The state has been criticized for being slow to advance policy solutions, especially when compared to states like Florida, which is seen as a leader in modernizing its private insurance market by transferring risk from insurance companies to the state, Fabian said. The consensus is that any solution now must be scalable and repeatable to prevent California from "lurching year to year" in the face of predictable climate events, he said.

Overall, the county's bonds have fared better than expected after the fires.

No municipal bonds have experienced defaults as a result of the January 2025 Los Angeles wildfires, and assessed value declines have been modest, Nuveen said in an credit research report on Feb. 19. Though the full impact of the disaster continues to unfold, Nuveen said.

Some municipalities may experience minor assessed value reductions from property reassessments, but the impact remains limited, Nuveen said.

Santa Monica-Malibu Unified School District Facilities Improvement District No. 2 "for example, saw just a 0.4% year-over-year assessed value decline in fiscal year 2026," Nuveen said. "As rebuilding advances and insurance claims process slowly, impacted tax bases should gradually recover."

Assessed values determine the tax levy pledged to general obligation unlimited tax bonds issued by cities and schools. 

The report notes that Los Angeles and LADWP face multiple lawsuits, one of which is seeking $10 billion in damages. "If either the city or LADWP were found liable, a large settlement against either entity could negatively impact the city and its utility enterprises," Nuveen said. "Significant additional borrowing for capital or legal settlements could pressure LADWP's credit."

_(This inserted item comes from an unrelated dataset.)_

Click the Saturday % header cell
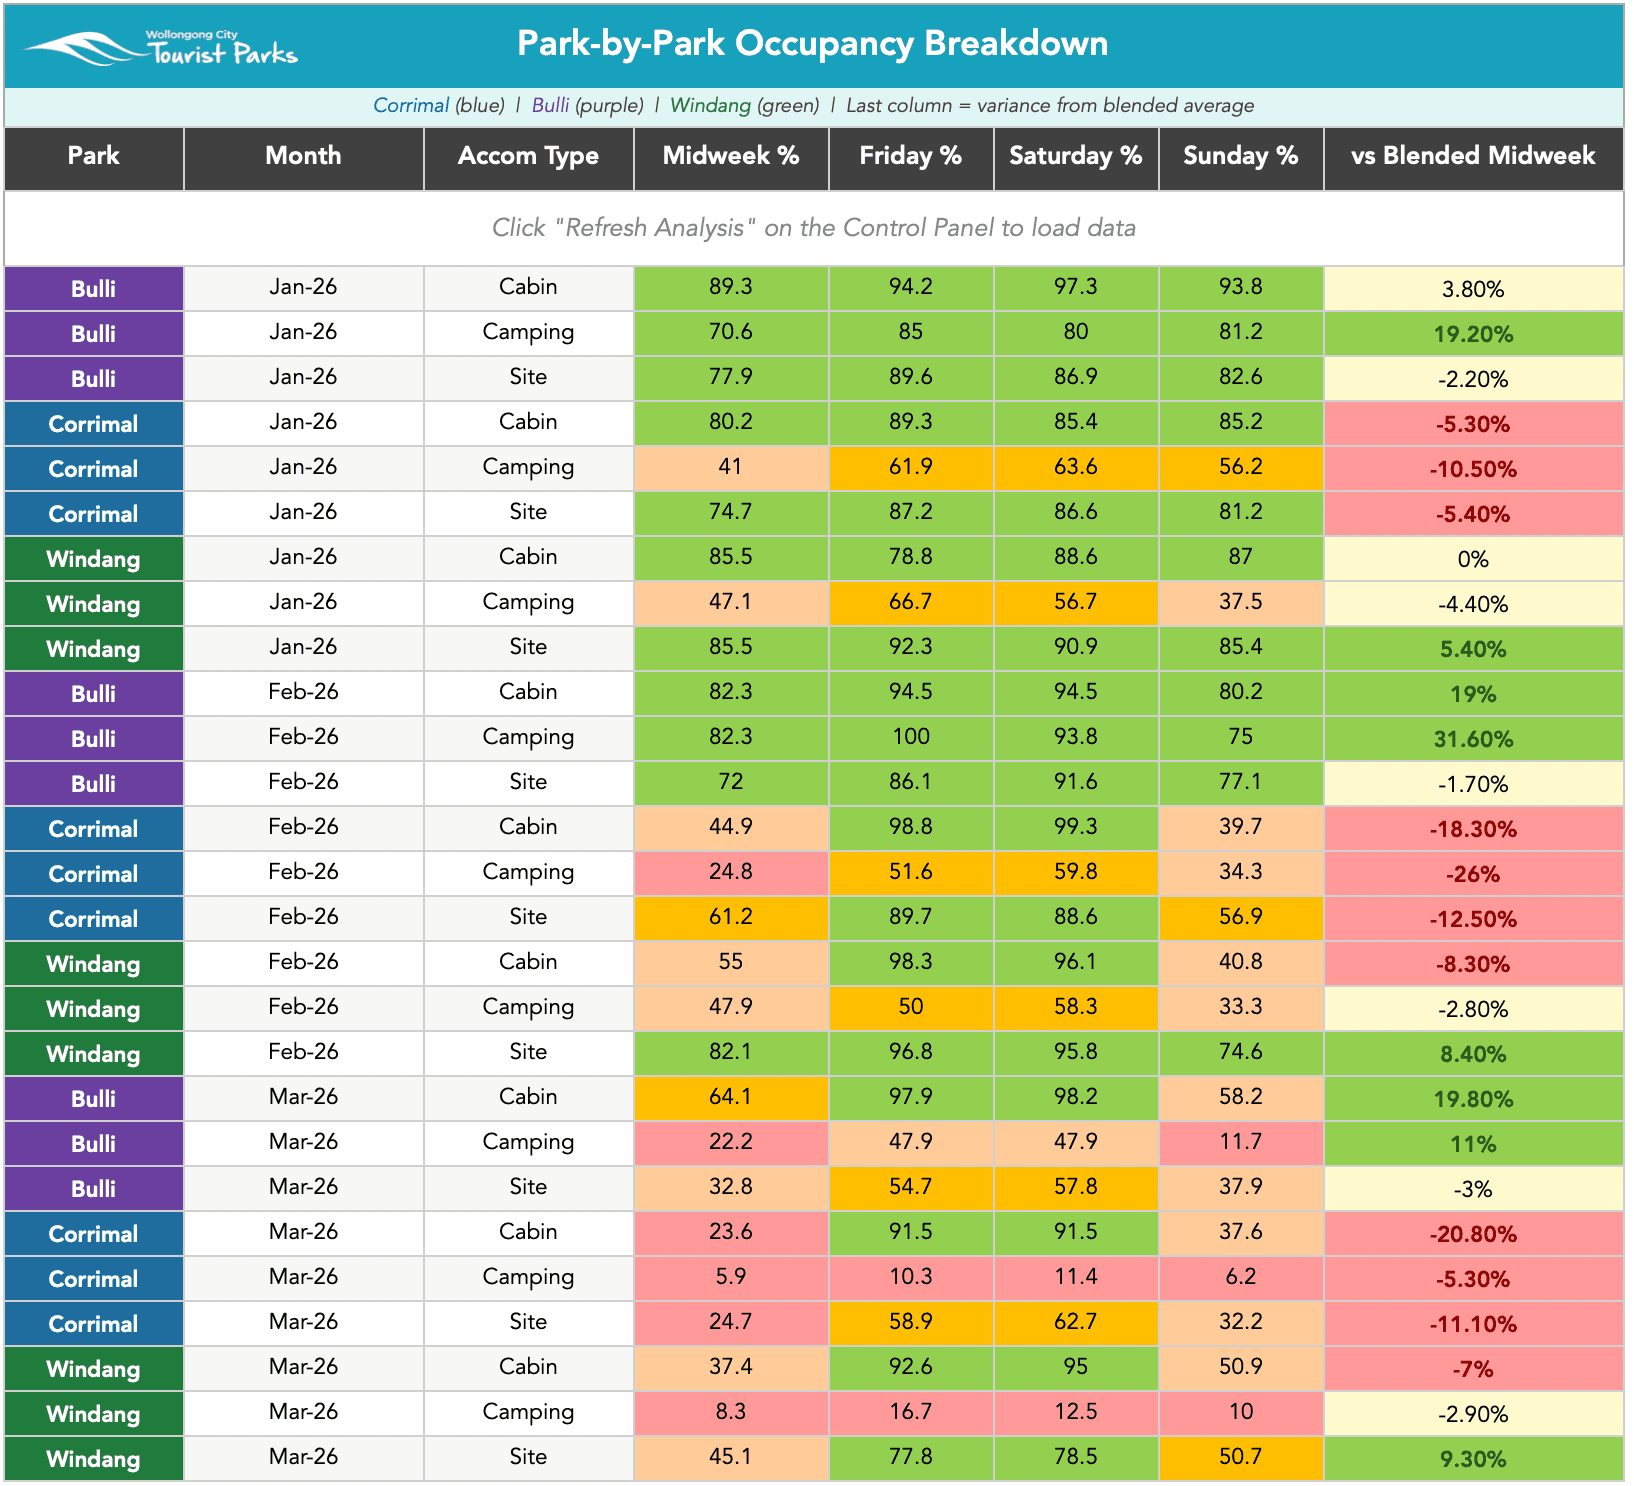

LADWP has reported estimated physical damage of $93 million for the water system and $23 million for the power infrastructure, which Nuveen said is a small portion of overall operating expenditures. Most of the costs are expected to be Federal Emergency Management System-reimbursed and affected areas represent just 1.1% of water system customer accounts and 0.7% of power system customer accounts.

Moody's Ratings, KBRA and Fitch Ratings currently assign LADWP power revenue bonds the same rating they did before the Palisades Fire: Aa2 by Moody's, with a negative outlook assigned in January 2025 after the wildfire, AA by KBRA, and AA-minus by Fitch. The latter two assign stable outlooks. S&P Global Ratings rates the power revenue bonds A with a negative outlook, after a two-notch downgrade in the aftermath of the wildfire.

The water bond ratings, which had historically been rated a notch higher by the rating agencies, were lowered by all but Moody's in the fire's aftermath.

Fitch and KBRA both lowered the water revenue bond ratings a notch to AA-minus for Fitch and AA for KBRA after the fires. KBRA lifted its outlook to stable in May. Fitch revised the outlook to stable from negative in October. S&P lowered the rating two notches to AA-minus and assigns a negative outlook. Moody's maintained an Aa2 rating, but revised the outlook to negative, where it remains.